2

It's common knowledge that the American Civil War was fought by amateur soldiers.

DISCIPLINE & TRAINING OF SOLDIERS Rather than learning in training camp, Civil War regiments had to learn to fight on the battlefield. The training of regiments was lacking and consisted mainly of the manual of arms, little target practice, company and regimental drills in basic maneuvers and brigade drill and skirmishing tactics. Division drill or mock combat was a rare occurrence.
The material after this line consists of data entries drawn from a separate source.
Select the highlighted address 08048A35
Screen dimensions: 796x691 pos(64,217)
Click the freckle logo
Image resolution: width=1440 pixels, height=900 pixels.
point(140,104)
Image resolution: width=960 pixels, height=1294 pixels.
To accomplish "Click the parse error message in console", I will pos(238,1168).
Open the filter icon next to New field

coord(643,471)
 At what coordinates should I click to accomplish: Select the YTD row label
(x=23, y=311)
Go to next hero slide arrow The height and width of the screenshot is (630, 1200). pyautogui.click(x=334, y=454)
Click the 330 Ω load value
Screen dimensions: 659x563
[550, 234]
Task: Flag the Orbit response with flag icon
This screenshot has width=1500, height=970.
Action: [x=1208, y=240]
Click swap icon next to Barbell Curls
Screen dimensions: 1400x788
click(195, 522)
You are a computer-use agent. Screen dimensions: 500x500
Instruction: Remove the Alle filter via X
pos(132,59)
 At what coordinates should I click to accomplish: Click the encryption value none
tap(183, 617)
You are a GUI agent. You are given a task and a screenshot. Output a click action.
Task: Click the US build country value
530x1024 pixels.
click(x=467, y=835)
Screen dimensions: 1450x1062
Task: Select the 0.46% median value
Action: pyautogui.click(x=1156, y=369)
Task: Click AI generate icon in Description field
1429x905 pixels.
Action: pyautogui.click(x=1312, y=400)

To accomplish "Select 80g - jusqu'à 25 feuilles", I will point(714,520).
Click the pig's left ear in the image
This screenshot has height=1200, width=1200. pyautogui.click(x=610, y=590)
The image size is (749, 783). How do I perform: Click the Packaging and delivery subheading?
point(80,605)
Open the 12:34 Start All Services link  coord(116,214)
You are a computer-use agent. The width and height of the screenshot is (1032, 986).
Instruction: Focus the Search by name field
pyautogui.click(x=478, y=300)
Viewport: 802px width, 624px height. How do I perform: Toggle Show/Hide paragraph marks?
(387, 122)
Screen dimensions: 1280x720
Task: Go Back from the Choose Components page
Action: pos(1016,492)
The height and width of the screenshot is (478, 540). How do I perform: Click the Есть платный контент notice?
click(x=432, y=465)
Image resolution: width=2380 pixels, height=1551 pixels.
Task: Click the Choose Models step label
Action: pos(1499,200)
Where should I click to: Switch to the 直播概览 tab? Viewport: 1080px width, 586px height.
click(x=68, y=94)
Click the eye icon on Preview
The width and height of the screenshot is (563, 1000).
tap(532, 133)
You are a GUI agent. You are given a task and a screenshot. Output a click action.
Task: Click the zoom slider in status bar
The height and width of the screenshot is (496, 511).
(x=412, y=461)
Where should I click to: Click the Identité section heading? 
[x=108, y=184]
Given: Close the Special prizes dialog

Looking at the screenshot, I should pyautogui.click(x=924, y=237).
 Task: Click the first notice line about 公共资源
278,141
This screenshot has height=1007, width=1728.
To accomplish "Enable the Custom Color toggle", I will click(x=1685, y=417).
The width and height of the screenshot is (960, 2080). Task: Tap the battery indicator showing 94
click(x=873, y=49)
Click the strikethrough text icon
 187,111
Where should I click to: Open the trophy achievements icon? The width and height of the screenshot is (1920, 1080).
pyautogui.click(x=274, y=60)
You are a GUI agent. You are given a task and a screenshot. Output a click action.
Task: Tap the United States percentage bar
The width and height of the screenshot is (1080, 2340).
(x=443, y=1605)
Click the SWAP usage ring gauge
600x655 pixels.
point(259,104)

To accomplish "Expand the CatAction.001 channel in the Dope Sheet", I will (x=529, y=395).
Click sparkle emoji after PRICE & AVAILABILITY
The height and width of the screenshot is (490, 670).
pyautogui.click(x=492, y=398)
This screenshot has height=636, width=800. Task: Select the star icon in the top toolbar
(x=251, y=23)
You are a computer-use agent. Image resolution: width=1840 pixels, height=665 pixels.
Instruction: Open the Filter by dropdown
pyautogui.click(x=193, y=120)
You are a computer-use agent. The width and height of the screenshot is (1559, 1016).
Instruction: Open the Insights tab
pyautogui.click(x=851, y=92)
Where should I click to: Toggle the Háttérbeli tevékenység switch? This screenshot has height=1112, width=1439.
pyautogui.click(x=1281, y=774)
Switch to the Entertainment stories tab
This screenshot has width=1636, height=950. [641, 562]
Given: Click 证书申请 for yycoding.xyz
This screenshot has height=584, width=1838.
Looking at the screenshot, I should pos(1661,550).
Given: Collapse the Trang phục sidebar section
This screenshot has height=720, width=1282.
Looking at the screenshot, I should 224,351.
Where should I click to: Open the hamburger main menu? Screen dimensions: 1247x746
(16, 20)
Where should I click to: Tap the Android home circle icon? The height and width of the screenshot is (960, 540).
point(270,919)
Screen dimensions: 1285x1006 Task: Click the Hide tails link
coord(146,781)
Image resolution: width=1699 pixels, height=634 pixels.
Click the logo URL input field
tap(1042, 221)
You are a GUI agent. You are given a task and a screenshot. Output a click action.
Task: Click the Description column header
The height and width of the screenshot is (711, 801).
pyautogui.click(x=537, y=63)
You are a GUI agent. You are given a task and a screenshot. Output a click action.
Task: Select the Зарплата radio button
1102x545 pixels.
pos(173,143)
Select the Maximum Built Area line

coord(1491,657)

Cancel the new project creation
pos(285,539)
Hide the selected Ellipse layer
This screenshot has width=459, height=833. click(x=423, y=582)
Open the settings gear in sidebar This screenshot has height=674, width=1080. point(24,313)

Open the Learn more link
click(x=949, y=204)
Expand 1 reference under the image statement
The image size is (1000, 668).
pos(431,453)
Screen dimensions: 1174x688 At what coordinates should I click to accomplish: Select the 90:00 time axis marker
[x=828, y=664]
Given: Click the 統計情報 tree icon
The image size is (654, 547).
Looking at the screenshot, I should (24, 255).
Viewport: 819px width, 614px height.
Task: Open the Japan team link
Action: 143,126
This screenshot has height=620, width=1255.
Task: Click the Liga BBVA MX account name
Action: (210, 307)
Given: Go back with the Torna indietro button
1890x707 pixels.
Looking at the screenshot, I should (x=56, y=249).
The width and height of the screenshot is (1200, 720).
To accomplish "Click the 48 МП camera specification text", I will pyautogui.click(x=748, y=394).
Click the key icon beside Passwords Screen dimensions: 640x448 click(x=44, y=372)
Many regiments went into combat only three weeks after being organized.

.
Before the first Battle of Manassas General McDowell wants more time to prepare his troops Lincoln responds

It is true that you are green, but they are green also; you are all green together.

My question regards the leadership of those soldiers.

When Abraham Lincoln made his initial call for 75,000 troops April 15, 1861 existing laws required him to rely on states to select and provide those troops to the union. Congress had not authorized this call up and the Union treasury could not afford it. So the Union was forced to rely on the States for the troops, supplies, transport and to a large extent leadership of its army.

April 1861-November 1863 Page 9
The Ohio Governor spoke of his embarrassment he felt at every step from the lack of practical military experience in his staff, and of his desire to have one on whom he could properly throw the details of military work.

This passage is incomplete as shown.